▶ PROVIDED DATA
>>>>

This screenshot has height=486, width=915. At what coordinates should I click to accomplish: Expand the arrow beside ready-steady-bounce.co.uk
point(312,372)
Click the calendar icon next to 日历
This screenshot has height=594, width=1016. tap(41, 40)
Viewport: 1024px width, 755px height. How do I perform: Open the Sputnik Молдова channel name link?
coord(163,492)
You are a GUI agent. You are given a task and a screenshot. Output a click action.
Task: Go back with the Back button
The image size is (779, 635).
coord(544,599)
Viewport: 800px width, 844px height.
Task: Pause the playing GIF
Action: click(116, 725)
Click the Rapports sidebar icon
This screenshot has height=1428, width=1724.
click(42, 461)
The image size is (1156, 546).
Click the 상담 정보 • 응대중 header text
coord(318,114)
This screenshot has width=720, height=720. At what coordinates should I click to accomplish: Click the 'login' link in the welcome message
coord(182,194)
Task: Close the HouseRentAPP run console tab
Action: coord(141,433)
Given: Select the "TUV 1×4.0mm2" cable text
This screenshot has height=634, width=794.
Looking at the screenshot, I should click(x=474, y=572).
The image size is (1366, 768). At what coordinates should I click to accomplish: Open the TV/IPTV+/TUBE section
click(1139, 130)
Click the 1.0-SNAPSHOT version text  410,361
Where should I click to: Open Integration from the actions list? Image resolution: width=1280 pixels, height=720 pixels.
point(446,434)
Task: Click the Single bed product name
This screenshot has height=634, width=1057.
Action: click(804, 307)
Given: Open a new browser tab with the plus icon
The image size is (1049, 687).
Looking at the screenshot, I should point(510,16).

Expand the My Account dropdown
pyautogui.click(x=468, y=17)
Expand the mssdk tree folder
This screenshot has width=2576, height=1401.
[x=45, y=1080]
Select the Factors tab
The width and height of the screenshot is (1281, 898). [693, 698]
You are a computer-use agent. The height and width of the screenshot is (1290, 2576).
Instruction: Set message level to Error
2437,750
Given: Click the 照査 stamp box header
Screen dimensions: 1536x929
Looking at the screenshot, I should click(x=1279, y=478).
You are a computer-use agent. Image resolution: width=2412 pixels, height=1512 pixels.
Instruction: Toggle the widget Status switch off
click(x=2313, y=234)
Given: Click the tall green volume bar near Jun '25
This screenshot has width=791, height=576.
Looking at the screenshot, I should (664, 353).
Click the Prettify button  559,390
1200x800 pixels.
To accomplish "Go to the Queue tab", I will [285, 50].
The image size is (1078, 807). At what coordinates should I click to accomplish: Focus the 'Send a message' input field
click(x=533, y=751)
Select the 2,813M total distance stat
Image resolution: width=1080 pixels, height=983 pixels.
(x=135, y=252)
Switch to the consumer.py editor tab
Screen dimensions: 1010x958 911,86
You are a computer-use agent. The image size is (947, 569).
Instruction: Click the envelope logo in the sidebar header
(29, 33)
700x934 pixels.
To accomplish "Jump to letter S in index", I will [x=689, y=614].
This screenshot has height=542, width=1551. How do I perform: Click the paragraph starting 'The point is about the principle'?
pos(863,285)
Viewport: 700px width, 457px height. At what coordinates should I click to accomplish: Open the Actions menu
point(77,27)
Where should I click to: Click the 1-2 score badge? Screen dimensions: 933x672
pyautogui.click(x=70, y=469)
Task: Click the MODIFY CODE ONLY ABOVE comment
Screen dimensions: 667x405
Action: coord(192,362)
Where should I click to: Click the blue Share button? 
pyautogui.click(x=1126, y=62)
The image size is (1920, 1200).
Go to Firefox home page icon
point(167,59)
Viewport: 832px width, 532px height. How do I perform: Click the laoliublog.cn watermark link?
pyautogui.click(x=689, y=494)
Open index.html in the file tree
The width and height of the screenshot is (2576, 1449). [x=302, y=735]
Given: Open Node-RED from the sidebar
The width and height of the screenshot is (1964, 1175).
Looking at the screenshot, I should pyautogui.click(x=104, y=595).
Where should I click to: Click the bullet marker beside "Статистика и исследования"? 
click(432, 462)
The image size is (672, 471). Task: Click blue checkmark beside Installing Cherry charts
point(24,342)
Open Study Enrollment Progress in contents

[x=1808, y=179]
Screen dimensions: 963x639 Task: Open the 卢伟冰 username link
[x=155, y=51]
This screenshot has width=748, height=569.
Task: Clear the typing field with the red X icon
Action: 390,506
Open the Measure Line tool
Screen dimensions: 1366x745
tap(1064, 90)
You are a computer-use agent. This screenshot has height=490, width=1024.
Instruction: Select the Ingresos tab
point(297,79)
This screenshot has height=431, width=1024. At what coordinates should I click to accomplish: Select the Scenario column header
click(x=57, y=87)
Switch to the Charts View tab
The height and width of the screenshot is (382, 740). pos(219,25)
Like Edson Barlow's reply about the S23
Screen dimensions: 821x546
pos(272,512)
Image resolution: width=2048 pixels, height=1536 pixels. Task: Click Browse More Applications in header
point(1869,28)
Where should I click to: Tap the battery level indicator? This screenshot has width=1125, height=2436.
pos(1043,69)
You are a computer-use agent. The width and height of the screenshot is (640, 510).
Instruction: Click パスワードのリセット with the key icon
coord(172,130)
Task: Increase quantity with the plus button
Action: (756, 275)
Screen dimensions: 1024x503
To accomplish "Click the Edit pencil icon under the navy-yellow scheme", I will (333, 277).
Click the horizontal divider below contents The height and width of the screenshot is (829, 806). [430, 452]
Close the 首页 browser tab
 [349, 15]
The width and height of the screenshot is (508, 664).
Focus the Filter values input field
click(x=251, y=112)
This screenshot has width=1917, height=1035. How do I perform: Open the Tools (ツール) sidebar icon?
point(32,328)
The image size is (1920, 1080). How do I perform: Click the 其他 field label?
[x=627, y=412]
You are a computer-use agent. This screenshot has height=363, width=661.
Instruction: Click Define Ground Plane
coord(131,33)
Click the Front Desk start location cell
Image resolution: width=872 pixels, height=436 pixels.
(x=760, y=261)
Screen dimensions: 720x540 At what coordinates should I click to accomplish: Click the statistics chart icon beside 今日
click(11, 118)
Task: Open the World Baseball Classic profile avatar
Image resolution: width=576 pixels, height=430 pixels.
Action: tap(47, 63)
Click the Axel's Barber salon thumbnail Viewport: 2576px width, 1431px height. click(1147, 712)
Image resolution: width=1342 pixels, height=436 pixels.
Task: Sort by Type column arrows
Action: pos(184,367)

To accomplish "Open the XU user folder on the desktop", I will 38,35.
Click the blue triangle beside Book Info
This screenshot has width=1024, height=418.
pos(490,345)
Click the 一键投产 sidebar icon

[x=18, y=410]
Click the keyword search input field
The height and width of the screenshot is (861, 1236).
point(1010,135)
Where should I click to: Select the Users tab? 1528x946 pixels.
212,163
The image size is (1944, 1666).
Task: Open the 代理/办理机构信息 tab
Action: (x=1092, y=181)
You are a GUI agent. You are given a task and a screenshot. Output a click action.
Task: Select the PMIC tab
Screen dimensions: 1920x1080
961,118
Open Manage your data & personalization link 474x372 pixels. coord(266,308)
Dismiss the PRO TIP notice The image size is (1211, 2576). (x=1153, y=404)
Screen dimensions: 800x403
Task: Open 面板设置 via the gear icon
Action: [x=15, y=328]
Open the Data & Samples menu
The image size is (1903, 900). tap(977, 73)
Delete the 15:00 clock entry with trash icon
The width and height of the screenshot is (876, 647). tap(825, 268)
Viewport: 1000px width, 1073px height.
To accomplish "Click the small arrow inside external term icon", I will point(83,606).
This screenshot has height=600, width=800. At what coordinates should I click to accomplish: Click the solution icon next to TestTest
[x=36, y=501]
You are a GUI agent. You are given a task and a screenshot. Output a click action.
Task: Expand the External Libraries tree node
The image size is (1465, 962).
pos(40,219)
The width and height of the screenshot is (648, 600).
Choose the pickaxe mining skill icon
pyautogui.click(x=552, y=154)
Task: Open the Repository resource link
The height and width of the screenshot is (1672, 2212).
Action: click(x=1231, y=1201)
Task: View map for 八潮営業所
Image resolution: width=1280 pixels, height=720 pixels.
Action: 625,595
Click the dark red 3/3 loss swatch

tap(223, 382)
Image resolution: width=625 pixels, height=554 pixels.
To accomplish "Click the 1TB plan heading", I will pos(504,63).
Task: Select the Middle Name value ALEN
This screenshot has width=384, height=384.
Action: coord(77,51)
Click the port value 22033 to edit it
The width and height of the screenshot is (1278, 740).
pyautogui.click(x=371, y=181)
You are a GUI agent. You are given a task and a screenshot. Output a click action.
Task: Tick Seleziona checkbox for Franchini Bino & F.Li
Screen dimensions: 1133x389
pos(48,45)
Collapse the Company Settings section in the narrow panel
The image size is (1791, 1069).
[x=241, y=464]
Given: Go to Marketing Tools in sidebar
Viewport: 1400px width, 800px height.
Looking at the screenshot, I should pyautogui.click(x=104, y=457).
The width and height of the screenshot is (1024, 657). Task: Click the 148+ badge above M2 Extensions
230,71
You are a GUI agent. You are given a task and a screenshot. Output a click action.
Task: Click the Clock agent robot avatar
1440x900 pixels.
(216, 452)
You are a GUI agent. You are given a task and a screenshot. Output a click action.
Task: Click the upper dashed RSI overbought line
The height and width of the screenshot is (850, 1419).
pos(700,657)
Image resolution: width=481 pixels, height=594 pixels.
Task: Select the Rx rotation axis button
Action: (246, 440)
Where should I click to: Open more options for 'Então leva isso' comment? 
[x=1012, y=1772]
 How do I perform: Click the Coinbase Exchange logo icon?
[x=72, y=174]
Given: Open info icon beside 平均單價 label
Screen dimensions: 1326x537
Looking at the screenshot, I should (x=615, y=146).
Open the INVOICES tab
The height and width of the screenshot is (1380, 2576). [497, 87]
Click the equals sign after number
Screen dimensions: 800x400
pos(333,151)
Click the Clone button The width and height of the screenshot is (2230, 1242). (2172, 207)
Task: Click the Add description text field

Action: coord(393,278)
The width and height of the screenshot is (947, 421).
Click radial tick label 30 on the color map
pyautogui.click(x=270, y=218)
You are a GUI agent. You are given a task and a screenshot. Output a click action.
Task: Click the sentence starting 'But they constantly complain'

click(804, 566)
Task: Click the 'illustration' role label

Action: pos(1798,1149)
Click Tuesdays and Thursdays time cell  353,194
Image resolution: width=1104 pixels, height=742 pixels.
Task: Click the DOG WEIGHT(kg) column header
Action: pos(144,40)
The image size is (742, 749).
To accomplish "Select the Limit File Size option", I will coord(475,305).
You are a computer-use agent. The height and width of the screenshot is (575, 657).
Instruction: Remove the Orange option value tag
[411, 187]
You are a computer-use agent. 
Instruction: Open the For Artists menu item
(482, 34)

<<<<

▶ JOB
Please pick out each line of the rows above that contains the string "starting" and copy those lines.

▶ FINISHED EXERCISE
This screenshot has height=542, width=1551. How do I perform: Click the paragraph starting 'The point is about the principle'?
Task: Click the sentence starting 'But they constantly complain'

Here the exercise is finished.